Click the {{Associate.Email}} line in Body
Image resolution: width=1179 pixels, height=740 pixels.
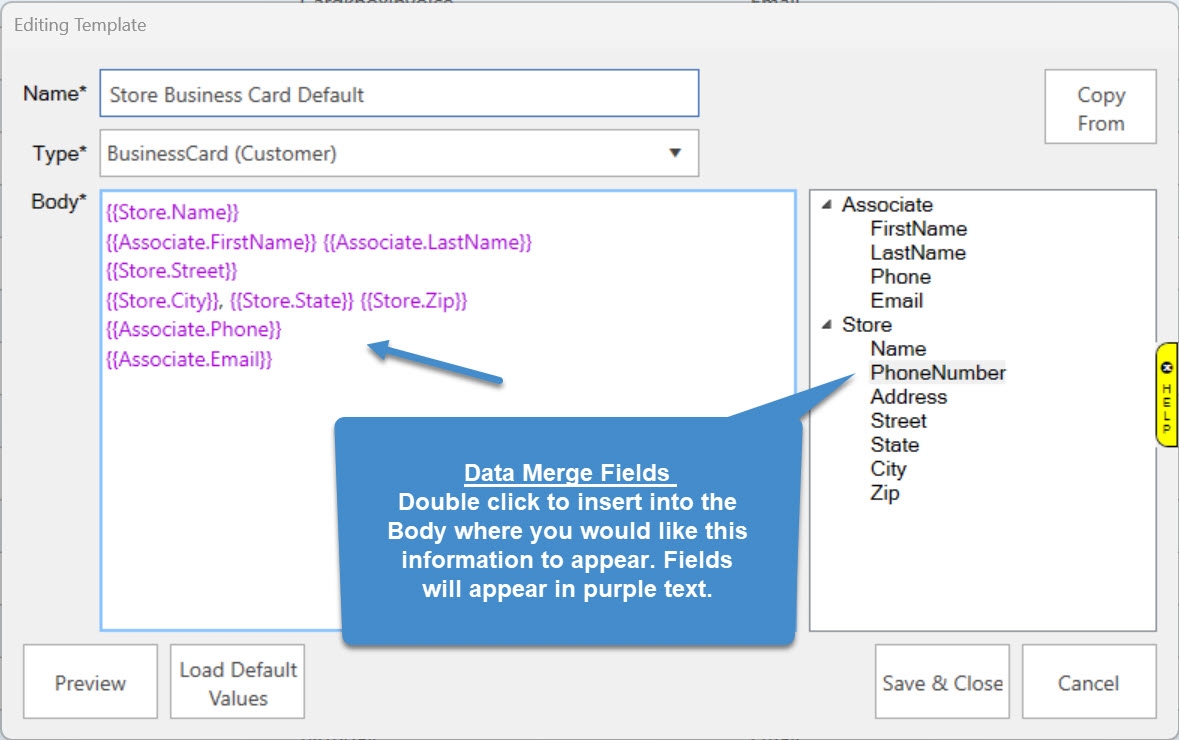pos(189,359)
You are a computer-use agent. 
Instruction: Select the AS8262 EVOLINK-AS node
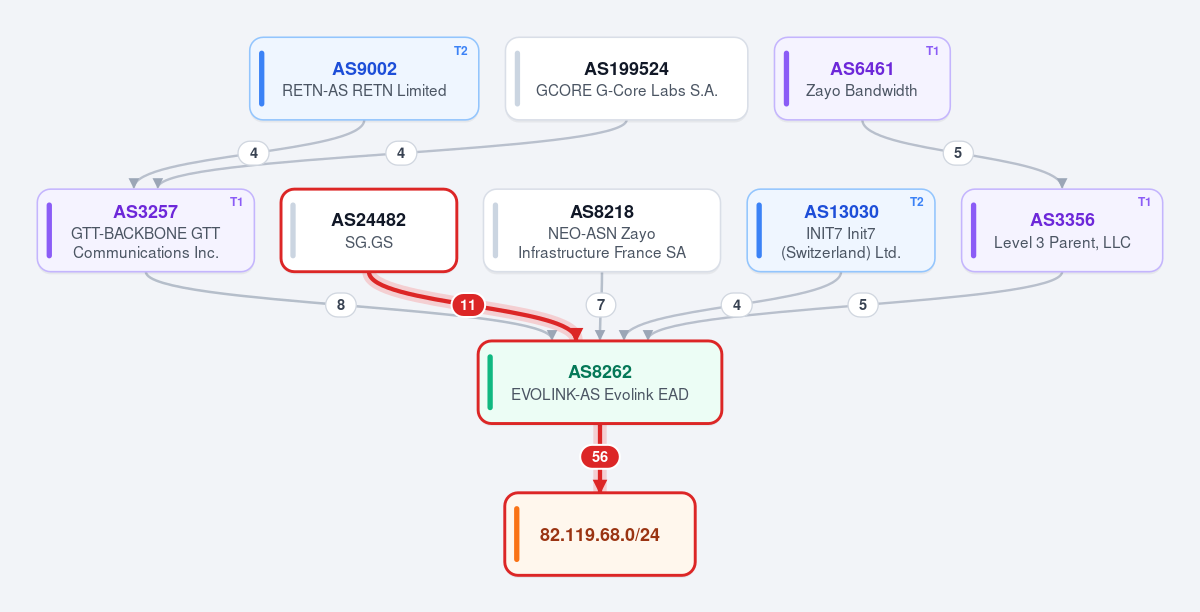[600, 382]
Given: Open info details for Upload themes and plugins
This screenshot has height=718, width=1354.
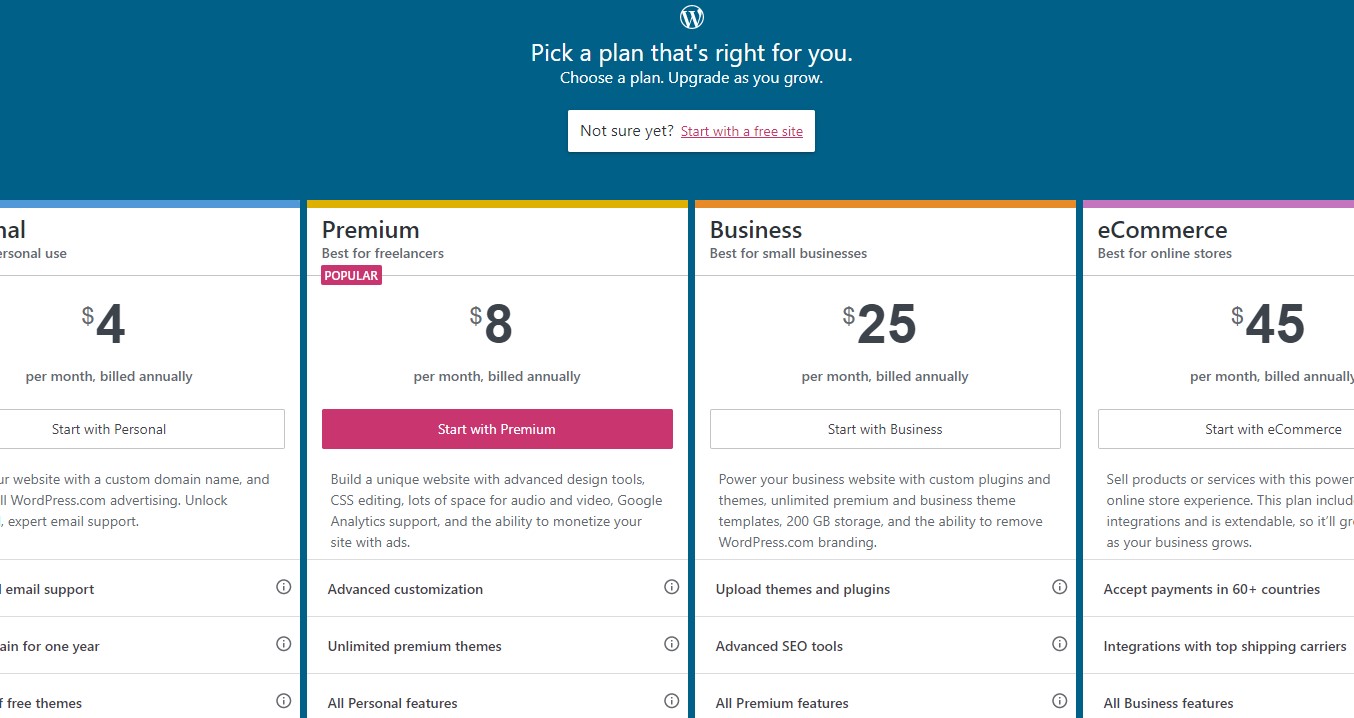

──────────────────────────────

Give back, word for word, the lines from the line that contains "Instruction: Select the" through the last line of the records, with no pictures and nothing else.

Instruction: Select the AS8262 EVOLINK-AS node
[600, 382]
Given: Open info details for Upload themes and plugins
This screenshot has height=718, width=1354.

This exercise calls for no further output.